# Parsing Dates

Another common data transformation involves parsing dates. Parsing generally means that you start with a string and then transform that string into a different data type. In this case, that means taking a date in the format of a string and transforming the string into a date type. Run the next cell to see an example.

In [31]:
import pandas as pd
parsed_date = pd.to_datetime('January 1st, 2017')
parsed_date

Timestamp('2017-01-01 00:00:00')

In [32]:
parsed_date.month

1

In [33]:
parsed_date.year

2017

In [34]:
parsed_date.second

0

Sometimes date string are formatted in unexpected ways. For example, in the United States, dates are given with the month first and then the day. That is what pandas expects by default. However, some countries write the date with the day first and then the month. Run the next three examples to see Panda's default behavior and how you can specify the date formatting.

In [35]:
parsed_date = pd.to_datetime('5/3/2017 5:30')
parsed_date.month

5

In [36]:
parsed_date = pd.to_datetime('3/5/2017 5:30', format='%d/%m/%Y %H:%M')
parsed_date.month

5

In [37]:
parsed_date = pd.to_datetime('5/3/2017 5:30', format='%m/%d/%Y %H:%M')
parsed_date.month

5

The formatting abbreviations are actually part of the python standard. You can see examples at [this link](http://strftime.org/).

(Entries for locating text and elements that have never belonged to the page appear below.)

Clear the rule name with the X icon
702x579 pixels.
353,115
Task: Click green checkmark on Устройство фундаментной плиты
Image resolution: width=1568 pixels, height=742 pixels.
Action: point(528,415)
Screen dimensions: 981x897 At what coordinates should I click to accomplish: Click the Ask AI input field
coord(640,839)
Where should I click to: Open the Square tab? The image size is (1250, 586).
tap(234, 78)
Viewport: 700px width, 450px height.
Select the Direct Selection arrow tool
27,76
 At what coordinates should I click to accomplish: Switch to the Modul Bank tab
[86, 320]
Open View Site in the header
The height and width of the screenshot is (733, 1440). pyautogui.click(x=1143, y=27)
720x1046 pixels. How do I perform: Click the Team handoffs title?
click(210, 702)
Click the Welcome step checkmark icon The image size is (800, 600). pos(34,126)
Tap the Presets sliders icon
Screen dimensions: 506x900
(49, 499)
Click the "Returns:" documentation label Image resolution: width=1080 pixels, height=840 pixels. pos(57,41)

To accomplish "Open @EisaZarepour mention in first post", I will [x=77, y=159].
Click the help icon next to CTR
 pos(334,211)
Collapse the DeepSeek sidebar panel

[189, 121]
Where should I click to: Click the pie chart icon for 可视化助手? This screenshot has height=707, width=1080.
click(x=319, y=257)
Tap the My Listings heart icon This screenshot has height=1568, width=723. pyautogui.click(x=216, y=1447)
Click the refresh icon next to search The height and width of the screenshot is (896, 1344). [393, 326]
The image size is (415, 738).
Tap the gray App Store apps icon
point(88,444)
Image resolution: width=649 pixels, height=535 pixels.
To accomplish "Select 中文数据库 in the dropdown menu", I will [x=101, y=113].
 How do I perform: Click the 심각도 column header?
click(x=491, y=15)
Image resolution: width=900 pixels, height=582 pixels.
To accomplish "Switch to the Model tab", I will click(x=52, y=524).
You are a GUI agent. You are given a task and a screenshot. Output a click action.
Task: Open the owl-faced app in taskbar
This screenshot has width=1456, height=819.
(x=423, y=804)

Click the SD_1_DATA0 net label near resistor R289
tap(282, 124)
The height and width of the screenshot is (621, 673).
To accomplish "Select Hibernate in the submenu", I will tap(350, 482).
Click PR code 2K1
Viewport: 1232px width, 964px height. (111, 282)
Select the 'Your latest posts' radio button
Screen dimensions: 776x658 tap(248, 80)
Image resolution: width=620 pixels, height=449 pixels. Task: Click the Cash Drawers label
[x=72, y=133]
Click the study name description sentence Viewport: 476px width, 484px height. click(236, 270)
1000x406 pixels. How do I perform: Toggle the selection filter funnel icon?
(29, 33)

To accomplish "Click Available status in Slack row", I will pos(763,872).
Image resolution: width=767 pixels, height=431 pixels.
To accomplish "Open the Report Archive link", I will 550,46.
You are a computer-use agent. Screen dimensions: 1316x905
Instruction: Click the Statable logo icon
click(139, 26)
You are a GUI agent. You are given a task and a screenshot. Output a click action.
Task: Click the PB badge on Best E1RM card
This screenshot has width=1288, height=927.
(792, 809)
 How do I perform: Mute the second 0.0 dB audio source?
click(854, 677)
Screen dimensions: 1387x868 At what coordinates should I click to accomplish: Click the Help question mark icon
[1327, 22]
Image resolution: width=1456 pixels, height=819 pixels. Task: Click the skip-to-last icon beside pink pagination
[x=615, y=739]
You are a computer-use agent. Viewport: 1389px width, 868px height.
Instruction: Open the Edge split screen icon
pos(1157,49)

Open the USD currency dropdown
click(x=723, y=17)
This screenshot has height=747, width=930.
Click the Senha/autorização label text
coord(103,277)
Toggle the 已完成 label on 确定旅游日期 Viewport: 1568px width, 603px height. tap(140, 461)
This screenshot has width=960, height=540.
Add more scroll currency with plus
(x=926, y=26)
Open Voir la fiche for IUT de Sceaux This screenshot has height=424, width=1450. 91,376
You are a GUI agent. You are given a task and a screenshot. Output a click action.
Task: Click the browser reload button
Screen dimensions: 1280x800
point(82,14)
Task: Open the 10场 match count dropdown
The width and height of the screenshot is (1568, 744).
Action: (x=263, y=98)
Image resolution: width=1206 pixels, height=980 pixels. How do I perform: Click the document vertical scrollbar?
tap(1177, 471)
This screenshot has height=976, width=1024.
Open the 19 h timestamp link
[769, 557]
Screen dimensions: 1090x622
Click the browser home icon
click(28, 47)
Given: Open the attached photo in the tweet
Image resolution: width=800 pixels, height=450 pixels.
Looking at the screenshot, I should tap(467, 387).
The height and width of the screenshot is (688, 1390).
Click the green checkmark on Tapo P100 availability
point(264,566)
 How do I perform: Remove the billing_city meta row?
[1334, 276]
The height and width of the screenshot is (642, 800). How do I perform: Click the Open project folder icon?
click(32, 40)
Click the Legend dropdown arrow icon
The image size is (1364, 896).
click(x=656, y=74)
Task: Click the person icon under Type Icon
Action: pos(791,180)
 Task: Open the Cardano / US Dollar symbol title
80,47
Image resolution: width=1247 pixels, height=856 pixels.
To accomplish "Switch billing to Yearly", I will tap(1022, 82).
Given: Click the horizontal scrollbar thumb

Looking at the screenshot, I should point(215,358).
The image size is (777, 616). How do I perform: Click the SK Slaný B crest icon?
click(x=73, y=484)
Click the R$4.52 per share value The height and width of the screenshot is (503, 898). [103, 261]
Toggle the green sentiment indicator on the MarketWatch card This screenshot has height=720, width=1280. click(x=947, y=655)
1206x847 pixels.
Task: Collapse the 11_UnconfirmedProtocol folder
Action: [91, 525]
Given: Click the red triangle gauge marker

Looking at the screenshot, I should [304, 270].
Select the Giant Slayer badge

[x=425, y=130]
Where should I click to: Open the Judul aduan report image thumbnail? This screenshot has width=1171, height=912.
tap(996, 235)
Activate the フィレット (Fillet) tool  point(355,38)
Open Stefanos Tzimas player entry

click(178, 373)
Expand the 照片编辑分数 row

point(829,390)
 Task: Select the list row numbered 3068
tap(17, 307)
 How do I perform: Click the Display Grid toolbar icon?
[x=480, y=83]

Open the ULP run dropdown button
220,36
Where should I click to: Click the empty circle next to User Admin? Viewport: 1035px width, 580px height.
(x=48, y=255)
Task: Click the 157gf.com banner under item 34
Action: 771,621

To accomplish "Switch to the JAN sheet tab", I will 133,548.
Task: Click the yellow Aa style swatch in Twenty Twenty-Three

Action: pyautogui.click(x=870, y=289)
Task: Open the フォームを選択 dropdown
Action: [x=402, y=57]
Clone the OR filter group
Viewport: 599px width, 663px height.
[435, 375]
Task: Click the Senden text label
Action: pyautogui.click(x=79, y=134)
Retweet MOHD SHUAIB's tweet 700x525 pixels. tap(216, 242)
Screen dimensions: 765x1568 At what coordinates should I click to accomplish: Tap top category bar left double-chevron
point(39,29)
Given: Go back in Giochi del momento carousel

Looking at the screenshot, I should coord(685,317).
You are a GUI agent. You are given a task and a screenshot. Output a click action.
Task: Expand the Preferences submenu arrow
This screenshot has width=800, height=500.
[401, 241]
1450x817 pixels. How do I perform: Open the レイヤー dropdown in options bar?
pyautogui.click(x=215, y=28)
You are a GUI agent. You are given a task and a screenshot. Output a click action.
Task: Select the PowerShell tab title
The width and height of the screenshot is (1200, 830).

# Part 1 - Practice Parsing Dates

Run the code cells below to import the World Bank projects data. The last line of the code outputs all of the column names in the data frame.

In [38]:
# Run this code cell. Read in the projects data set with all columns type string
df_projects = pd.read_csv('../data/projects_data.csv', dtype=str)
df_projects.drop(['Unnamed: 56'], axis=1, inplace=True)
df_projects.columns

Index(['id', 'regionname', 'countryname', 'prodline', 'lendinginstr',
       'lendinginstrtype', 'envassesmentcategorycode', 'supplementprojectflg',
       'productlinetype', 'projectstatusdisplay', 'status', 'project_name',
       'boardapprovaldate', 'board_approval_month', 'closingdate',
       'lendprojectcost', 'ibrdcommamt', 'idacommamt', 'totalamt', 'grantamt',
       'borrower', 'impagency', 'url', 'projectdoc ', 'majorsector_percent ',
       'sector1', 'sector2', 'sector3', 'sector4', 'sector5', 'sector',
       'mjsector1', 'mjsector2', 'mjsector3', 'mjsector4', 'mjsector5',
       'mjsector', 'theme1', 'theme2', 'theme3', 'theme4', 'theme5', 'theme ',
       'goal', 'financier', 'mjtheme1name', 'mjtheme2name', 'mjtheme3name',
       'mjtheme4name', 'mjtheme5name', 'location', 'GeoLocID', 'GeoLocName',
       'Latitude', 'Longitude', 'Country'],
      dtype='object')

Notice there are three columns associated with dates: boardapprovaldate, board_approval_month, and closingdate. Run the code cell below to see what these values look like.

In [39]:
# Run this code cell
df_projects.head(15)[['boardapprovaldate', 'board_approval_month', 'closingdate']]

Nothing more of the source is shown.